SEBI has issued observation letters for the IPO plans of three companies: National Securities Depository (NSDL), Zinka Logistics (operating under the Blackbuck brand), and Standard Glass Lining Technology. This allows the companies to proceed with their IPOs.
National Securities Depository (NSDL) had filed its draft red herring prospectus (DRHP) in July 2023 and received SEBI’s observation letter on September 30, 2024. This letter enables NSDL to launch its IPO within one year from the date of receipt.
The NSDL IPO consists solely of an Offer for Sale (OFS) by existing investors, with no new shares being issued. Key selling shareholders include IDBI Bank, National Stock Exchange (NSE), State Bank of India (SBI), HDFC Bank, Union Bank of India, and the Administrator of the Specified Undertaking of the Unit Trust of India (SUUTI). The shareholders will offload 5.72 Crore equity shares in the IPO.
NSDL is a market infrastructure institution offering a range of products and services to the financial markets. The merchant bankers appointed for the IPO include ICICI Securities, Axis Capital, HSBC Securities, and SBI Capital Markets.
Zinka Logistics Solutions, which operates as Blackbuck, filed its draft IPO papers on July 5, 2024. SEBI issued its observation letter for the IPO on October 3, 2024.
Blackbuck’s IPO plans include raising ₹550 Crore through a fresh issue of shares. In addition, the IPO includes an Offer for Sale of 2.16 Crore shares by its founders—Rajesh Yabaji, Chanakya Hridaya, and Ramasubramaniam Balasubramaniam—and investors such as Accel India, GSAM Holdings, and Flipkart’s Quickroutes International.

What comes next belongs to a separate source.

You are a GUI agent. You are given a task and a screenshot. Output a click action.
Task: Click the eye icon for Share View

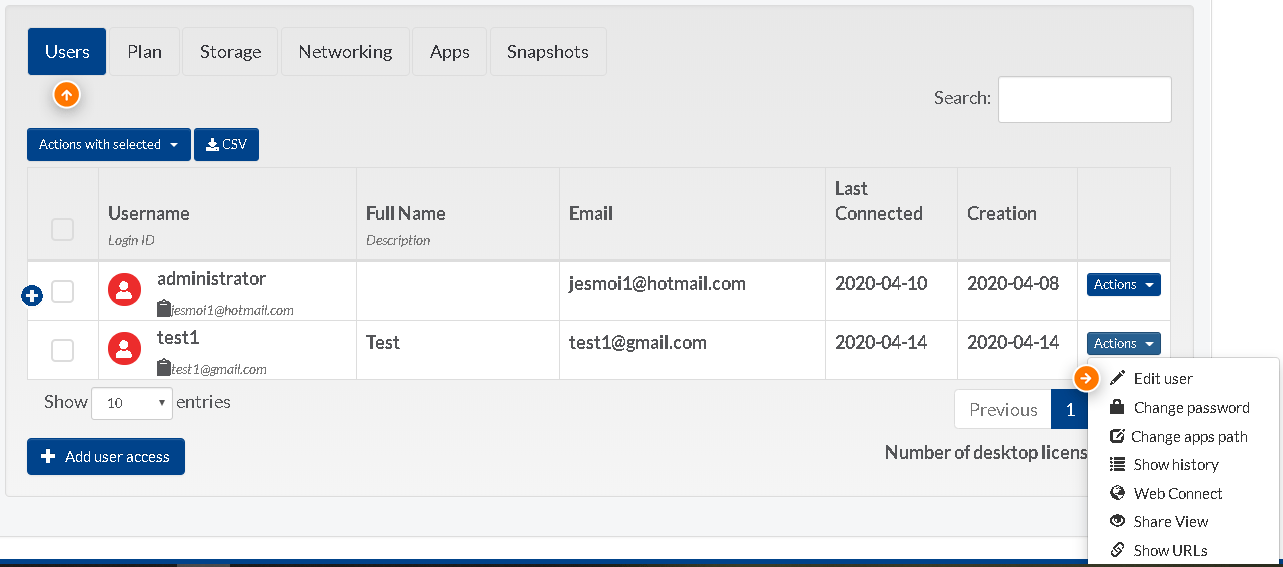tap(1117, 521)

The proceeds from Blackbuck’s fresh issue will be used for sales and marketing expenses, investments in its NBFC subsidiary (Blackbuck Finserve) to strengthen its capital base, funding product development, and general corporate purposes. Axis Capital, Morgan Stanley, JM Financial, and IIFL Capital Services are the lead managers for the issue.
Standard Glass Lining Technology, a Hyderabad-based manufacturer of specialized engineering equipment for pharmaceutical and chemical sectors, filed its draft papers for an IPO on July 24, 2024. SEBI issued its observation letter on October 1, 2024.

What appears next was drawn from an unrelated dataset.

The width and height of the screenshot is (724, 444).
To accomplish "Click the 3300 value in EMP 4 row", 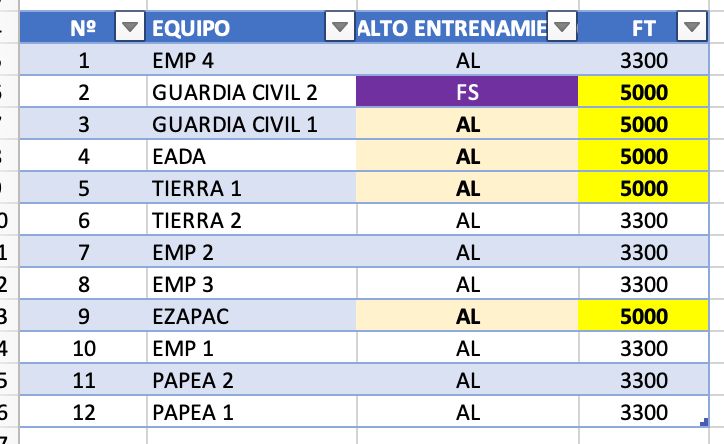I will [644, 61].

Standard Glass’s IPO includes a fresh issue of ₹250 Crore and an Offer for Sale of 1.84 Crore shares by existing shareholders, including promoters such as S2 Engineering Services, Kandula Ramakrishna, and Kandula Krishna Veni.
The funds raised from Standard Glass’s fresh issue will be used for purchasing machinery and equipment, repaying debt, inorganic growth, and general corporate purposes. IIFL Capital Services and Motilal Oswal Investment Advisors are the merchant bankers for the issue.